Je dis « fêtes de fin d’année » par convenance, mais il s’agit en fait de l’inverse. Le point de vue des Japonais n’est pas exactement le même. On célèbre le début de la nouvelle année plutôt que la fin de l’ancienne. Pure coïncidence ou erreur de calcul, l’anniversaire de l’empereur, jour férié, tombe le 23 décembre, mais sinon, on on travaille jusqu’au 26, en moyenne, voire bien plus… ce n’est pas la Suisse, où les commerces entrent en hibernation du 24 au 02, ou quelque chose comme ça. Ici, c’est vraiment du 1er au 3 que c’est mort.
Je vous épargne les détails sur toute la mythologie de Noël japonaise, j’imagine que si vous avez atterri ici, vous avez aussi lu des blogs de gens qui ont encore la foi dans l’utilité du partage de trivialités du genre.
Oh, le mépris que voilà ! Oui, sachez-le, je suis de mauvaise humeur, comme souvent quand je vous écris. Plus que la foi, c’est le foie qui se meurt chez moi. 10 jours de vacances, c’est autant de crochets sous les côtes. L’alcoolisme japonais est un sport de combat.
Bref, pour moi, loin de la ville, pas de poulet rôti KFC de Noël, pas de fraisiers à la génoise juste bonne à effacer un tableau noir, pas de repas en tête à tête dans un resto « french » alors que je peux faire la même chose pour un budget 8x moindre, pas de promenade main-dans-la-main avec une gourdasse qui hurle « KIREIIIII » devant chaque tas d’ampoules de couleurs qui scintillent comme des pulsars préférant mourir que de regarder une émission TV avec les Bogdanovs.

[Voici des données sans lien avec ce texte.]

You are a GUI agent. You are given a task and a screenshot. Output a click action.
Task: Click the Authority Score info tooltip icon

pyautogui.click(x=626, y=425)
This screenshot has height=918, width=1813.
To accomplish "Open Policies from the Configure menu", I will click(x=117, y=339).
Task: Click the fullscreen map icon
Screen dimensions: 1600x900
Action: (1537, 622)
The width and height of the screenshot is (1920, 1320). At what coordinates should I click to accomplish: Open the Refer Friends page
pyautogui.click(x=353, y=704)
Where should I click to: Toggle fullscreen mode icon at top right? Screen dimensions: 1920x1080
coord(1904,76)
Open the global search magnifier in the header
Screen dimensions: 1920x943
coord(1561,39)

Quoique : pour la première fois, cette année, devant la petite gare locale de Rokugo, à Shizuoka, on avait maquillé les arbres décharnés de kilos de guirlandes de couleurs rose, blanche et bleutée, un peu comme Michou, quoi. J’ai dit « KIREIIII ! » avec une voix de conne, et ma compagne m’a sobrement répondu « Ta gueule ! » dans un français irréprochable et de circonstance. J’étais content.
Pour le reste, c’était comme en France : famille, beuverie, lourdeur. Avec une variation spéciale, locale, immanquable : le triangle des Bermudes cérébral s’appelle Mikan-Kotatsu-Terebi. Manger des mandarines jusqu’à en avoir les pouces jaunes, assis à même le sol, les jambes fondant comme une demi-meule de raclette sous la table chauffante, en regardant la merde, toute la merde, sans exception, qui passe à la télévision.
Le point d’orgue étant bien entendu le Kohaku, concert de fin d’année, 3 h de kitsch (ça vous étonne ?) à faire passer le Patrick Sébastien au Crazy Horse pour une kermesse au couvent franciscain. Entre tradition et saké, puisqu’on va pas rester assis sans boire, hein ?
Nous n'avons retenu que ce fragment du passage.